Dr. Tung: “There are happily a lot of therapies that are now available for an HIV infected patient. As a result, those patients are living much longer, and much healthier lives. The emphasis for new medicines are ones that minimize the side effects and make the therapies easier to use. Although there are now many approved HIV drugs, many of them have substantial side effects. Therefore, our focus has been to further the field by simplifying the dosing regimen and by what we believe will be a reduction in side effects of an important existing drug, an HIV protease inhibitor. It’s important to understand that in the HIV protease class, the current standard of care is to give those drugs co-dosed with an entity called ritonavir. The function of ritonavir is to increase the biological half-life of the HIV protease inhibitors resulting in increased trough concentrations in the blood - that’s the lowest concentration that is in the bloodstream before taking the next pill. It works quite well, but unfortunately, there are a lot of side effect issues with ritonavir, in particular nausea. There are also potential cardiovascular safety issues due to the fact that ritonavir increases triglyceride levels and LDL cholesterol. In addition, it is another pill to take, another co-pay and is inconvenient to patients because the formulation for that drug requires refrigeration when temperatures are above 78 degrees Fahrenheit. So, as you can see, there are many things that make ritonavir not ideal. What we have done through the use of our technology is to start with one of the leading protease inhibitors, currently on the market, and  to change the metabolism in a way that would enable dosing the compound, we believe, without ritnoavir as part of the combination. So it will have all of the benefits of a potent, market leading agent, but with the further advantage of reducing the number of pills that the patient has to take and enhancing the tolerability of the therapy.”

CEOCFO: Where are you in the process of developing of the HIV protease inhibitor?
Dr. Tung: “We expect to enter clinical evaluation of CTP-518 in the second half of 2009.”

CEOCFO: You have 100 patent applications; tell us about some of the other compounds that you have in your pipeline.
Dr. Tung: “We have quite a few compounds that we have covered, in terms of filing applications for deuterium-modified versions of those compounds.

 

The initial compound that we took into the clinic, CTP-347, is a compound that we remain quite interested in as a potential first-in-class non-hormonal treatment for vasomotor symptoms or hot-flashes. This is an indication, which is very wide spread. In addition to the peri- and post-menopausal population, it is experienced by many patients undergoing cancer chemotherapy, particularly for breast cancer, prostate cancer and other hormone related cancers. Therefore, there is a very large patient population that could benefit from a treatment for vasomotor symptoms that in particular are contra-indicated from taking hormone replacement therapy. We think that there is a great market for it and we have a compound that we believe may significantly improve upon the safety profile of the existing agent by changing the metabolic fate of the compound.”
 

CEOCFO: Tell me about CTP-347 and why you believe you have developed a better drug?
Dr. Tung: “The hydrogen analog of CTP-347 is a serotonin modulator that has the effect of producing a metabolite which is quite reactive and inactivates irreversibly one of the important liver metabolic enzymes. It therefore creates a lot of drug-drug interactions. By using our technology, we have changed the metabolic fate of the compound so it no longer produces, at least to the extent we can detect, that reactive metabolite. As far as we are aware, we are the first to demonstrate the ability to do that with deuterium substitution.”

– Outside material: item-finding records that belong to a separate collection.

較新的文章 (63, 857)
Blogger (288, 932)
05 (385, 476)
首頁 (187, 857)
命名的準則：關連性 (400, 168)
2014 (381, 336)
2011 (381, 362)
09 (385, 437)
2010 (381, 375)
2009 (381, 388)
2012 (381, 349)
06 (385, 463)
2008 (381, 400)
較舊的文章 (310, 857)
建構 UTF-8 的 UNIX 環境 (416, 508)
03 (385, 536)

CEOCFO: What would you say to investors who are putting companies on their radar screen as to why should they consider Concert Pharmaceuticals?
Dr. Tung: “We are pioneering what we believe is a very important and powerful approach to creating differentiated, first-in-class and best-in-class medicines. We have demonstrated as an organization that we can execute very quickly. We have great experience in the company. As a management team, we have put five drugs onto the market between us, so we understand the issues with the process of drug R&D unusually well. We also have a very interesting product platform opportunity and that is very rare in the small molecule space. There are areas in large molecule therapeutics, such as antibodies, for example, and RNAi that have that potential to be a platform, but in the small molecule space, there are very few cases of a technology that allows you to broadly access a wide range of therapeutic areas and to do so rapidly and with an enhanced likelihood of success. Therefore, Concert is a pretty unique organization.”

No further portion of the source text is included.